GitHub's merging of pull requests has had some healthy criticism over the time. An example can be found here and here (from the man himself)

Usually the people making these claims have specific requirements for their workflow. Understandably, GitHub can't support everybody's way of doing things. GitHub is not fully compatible with Linus' workflow, but it's actually possible, with some work on behalf of both submitter and maintainer, to have some flexibility in how they make and merge(rebase) pull requests.

There is some criticism that GitHub should accept here and that's poor advertising of how Pull Requests work. The following things I've discovered by trial and error, and are really cool features that deserve more emphasis on behalf of GitHub (perhaps in a shape of a What happens to a pull request when I ... FAQ). So, without further ado,

What happens to a GitHub Pull Request when I...

...use the recommended commit message format?

When you use the 50 character one-line, followed by detailed description with hard line breaks at ~70 character mark AND that commit is at the tip of the branch at the time of making PR, magic happens. The Pull Request title and description come from one-line and detailed description respectively:

To read more about recommended commit format check out Commit Guidelines in the Git Book. Also did you know that by default, vi, the editor configured for git, will help you with creating kosher commit messages when you simply type git commit?

...push more commits to a branch that I've submitted a Pull Request from?

To be fair, PR doco does say that the commits are added to the request, which is cool.

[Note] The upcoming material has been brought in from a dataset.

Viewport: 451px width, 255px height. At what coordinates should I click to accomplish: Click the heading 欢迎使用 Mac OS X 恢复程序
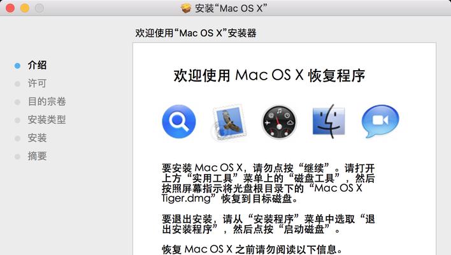pyautogui.click(x=269, y=76)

How does GitHub decide whether or not the PR tracks new commits made in your fork? My assumption is that branches are tracked, whereas tags and commit SHA1s aren't.

...make a Pull Request Based on a Tag/Commit?

Pull Request UI looks like this, and to tell the truth, I find a single line that says "Head branch · tag · commit" a little confusing. "Head branch" that PR tracks whatever is in that branch. "Tag" and "Commit" just means a single commit.

...rebase and force push to the branch that has an outstanding Pull Request?

This one I haven't tried, but have on good authority that what happens is exactly what you want to happen - i.e. the Pull Request contain commits that are different between the two branches. Example (lets assume commits B and C were made after the pull request was made):

Mainline : A - B - C
            \
Your fork:   D - E 

#What PR looks like at this point
#Commits:
  - D
  - E

You have a conversation with the maintainer and they ask you to clean up the PR and make it look like it's based off the HEAD of mainline and squash them. You Rebase off mainline and force push the following:

Mainline : A - B - C
                    \
Your fork:           F (squashed D and E)

#What PR looks like at this point
#Commits:
  - F

Brilliant! I actually support controlled use of rebase and force push and this seems like a good use for it. Commits in topic branches that are subject to pull request approval are up for grabs and no one should be relying on them anyway. It also means that it's possible for submitter to rebase to account for new code being added to the mainline, not the maintainer. Once the commits are merged into mainline, the submitter can pull and the result would just be a fast forward.

Merging Pull Requests

This is where GitHub gets insanely cool and actually is the reason why I started writing this post in the first place. I don't really like not being able to rebase pull requests into mainline. Some people care a lot about it, some people don't, but having a clear unpolluted mainline branch is essential, especially since you only have one canonical branch. I really don't like the "Merge Pull request #492" as a merge commit, even if there were no conflicts.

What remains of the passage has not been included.